Problem to work on = Within the records that follow, find every line containing the string "icon". Copy those lines.

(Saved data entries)
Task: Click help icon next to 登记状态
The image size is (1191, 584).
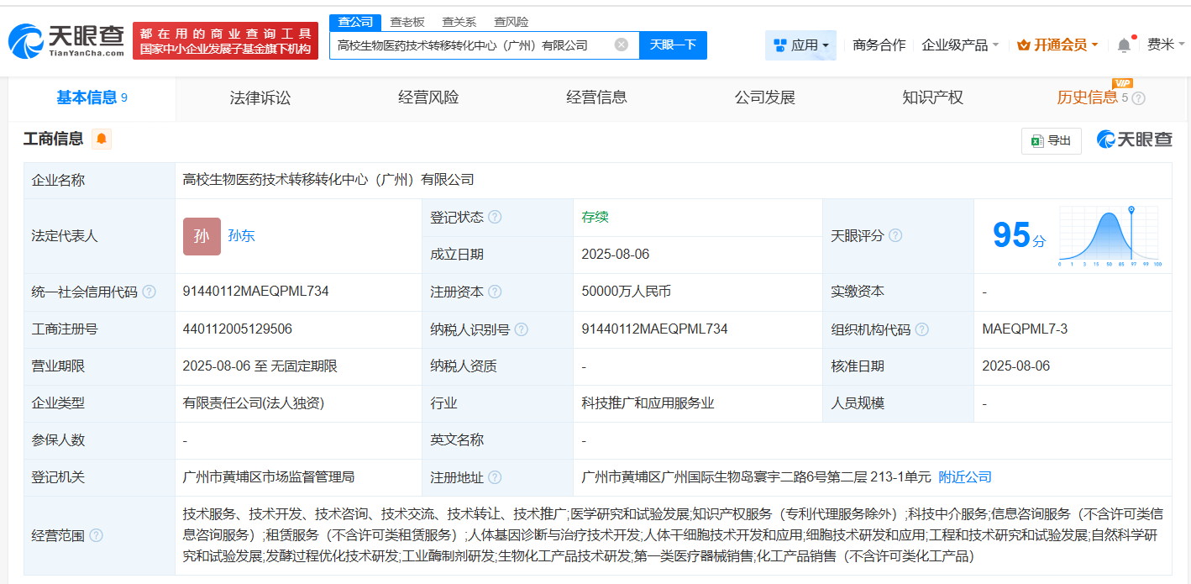Action: point(495,218)
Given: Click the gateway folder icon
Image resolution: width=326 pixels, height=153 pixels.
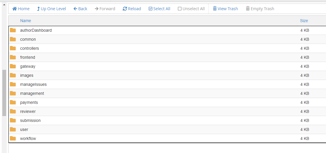Looking at the screenshot, I should coord(13,66).
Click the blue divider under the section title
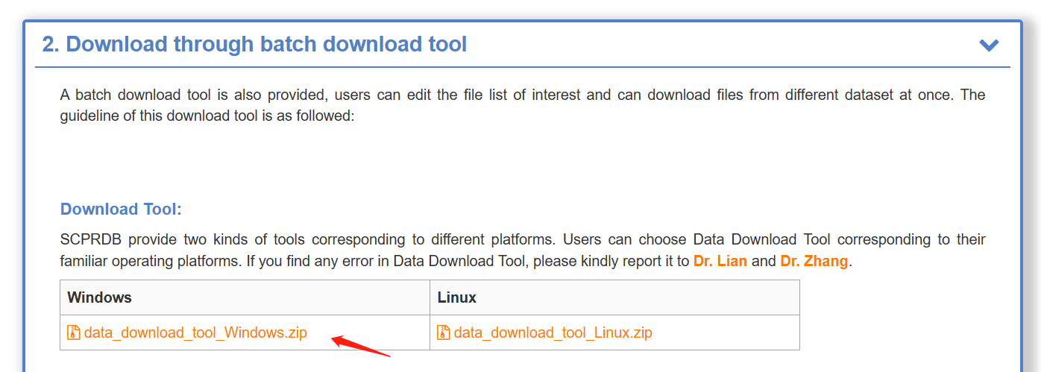 coord(522,68)
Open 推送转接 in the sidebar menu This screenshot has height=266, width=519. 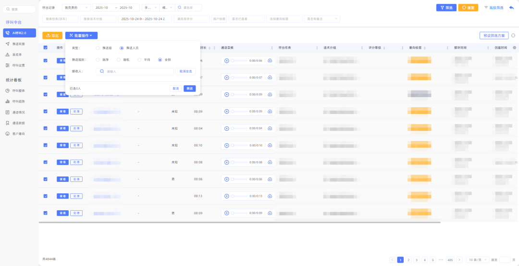(18, 44)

Answer section =
Task: Click help icon next to 登记状态
Given: Click the gateway folder icon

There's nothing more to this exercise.